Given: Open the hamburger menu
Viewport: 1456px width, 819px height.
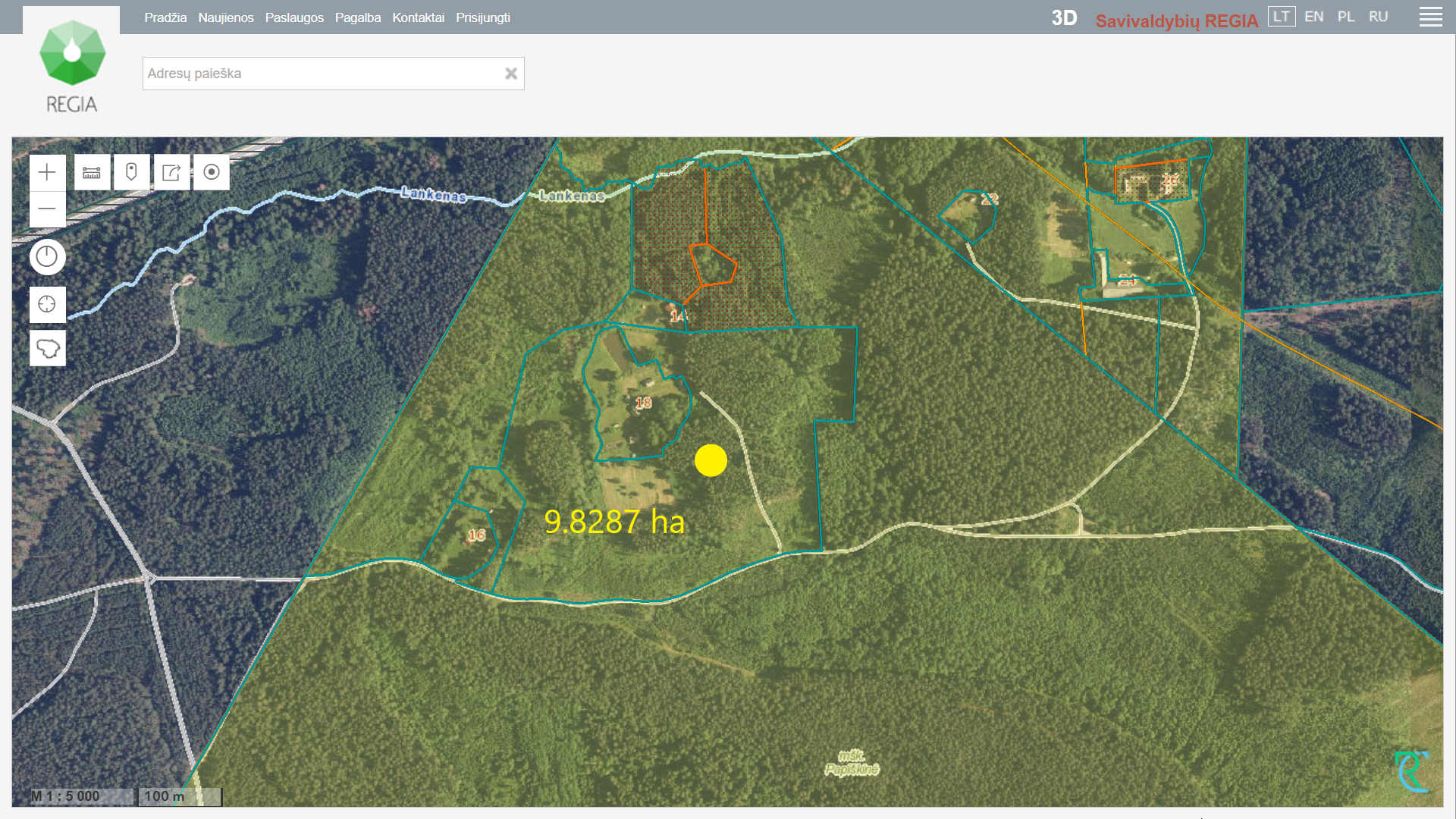Looking at the screenshot, I should click(x=1430, y=17).
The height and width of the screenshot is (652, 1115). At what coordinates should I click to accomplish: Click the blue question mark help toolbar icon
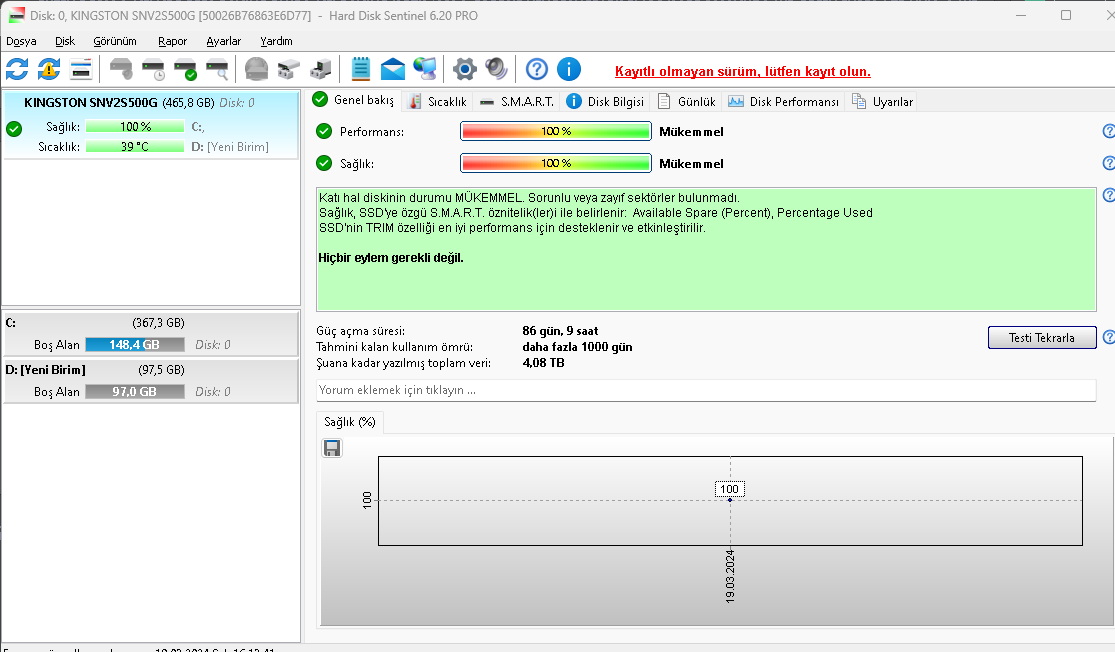point(537,69)
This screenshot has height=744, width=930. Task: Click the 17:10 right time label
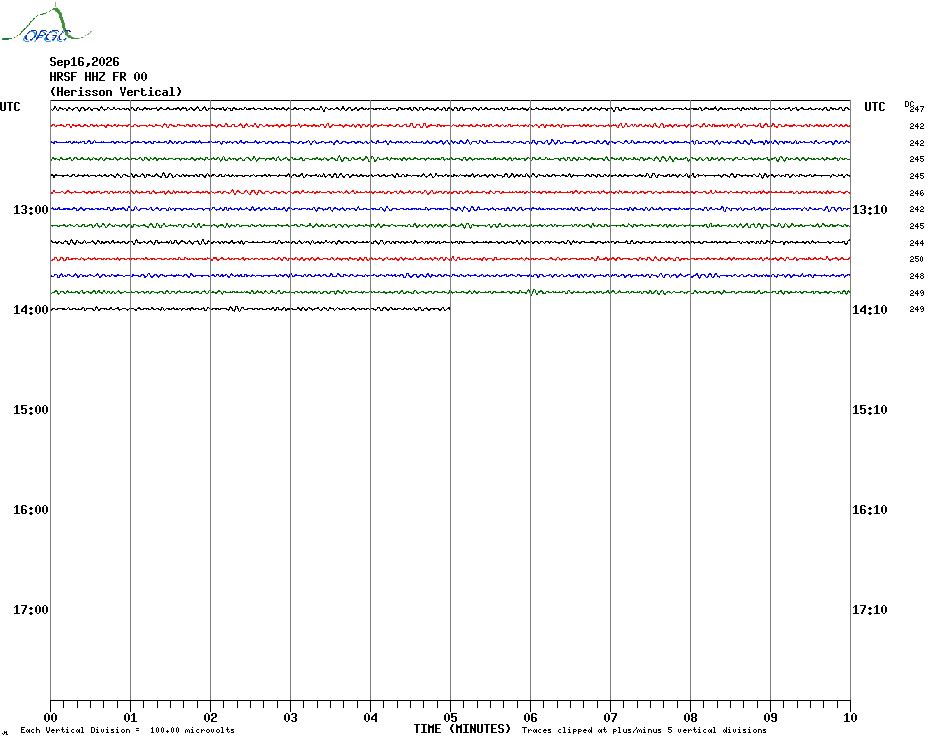click(x=870, y=609)
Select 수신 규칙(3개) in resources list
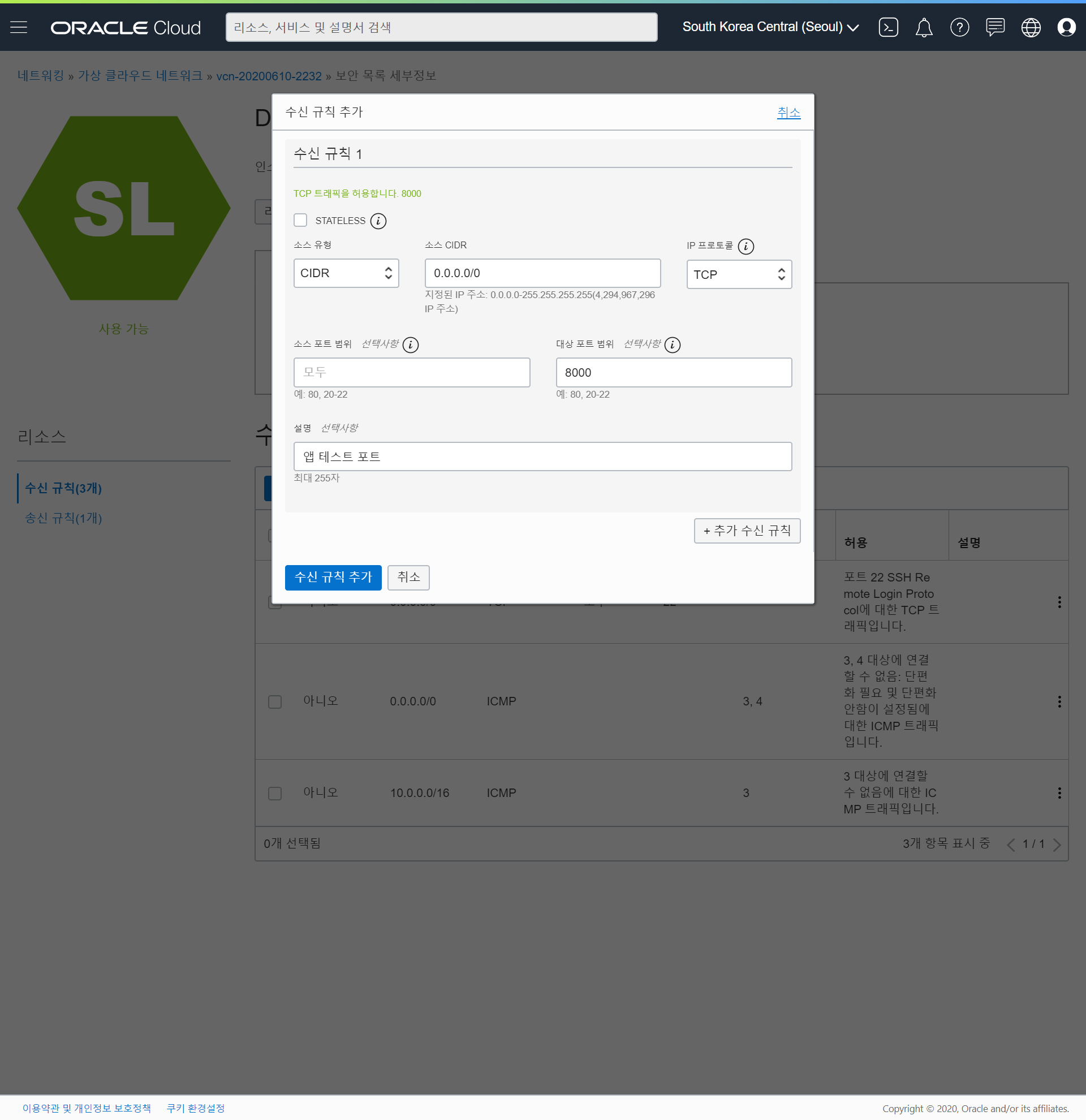Image resolution: width=1086 pixels, height=1120 pixels. coord(63,488)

◆ ◆ ◆ ◆

▶ [What is expected]:
Update the material above by changing "hamburger menu" to "navigation menu" and keeping every other word the same. Reproduce all of the material without the pictures.

▶ [The completed task]:
Given: Open the navigation menu
Viewport: 1456px width, 819px height.
Looking at the screenshot, I should click(x=1430, y=17).
The height and width of the screenshot is (652, 1115). At what coordinates should I click to accomplish: Click the blue question mark help toolbar icon
point(537,69)
This screenshot has height=744, width=930. Task: Click the 17:10 right time label
click(x=870, y=609)
Select 수신 규칙(3개) in resources list
Image resolution: width=1086 pixels, height=1120 pixels. coord(63,488)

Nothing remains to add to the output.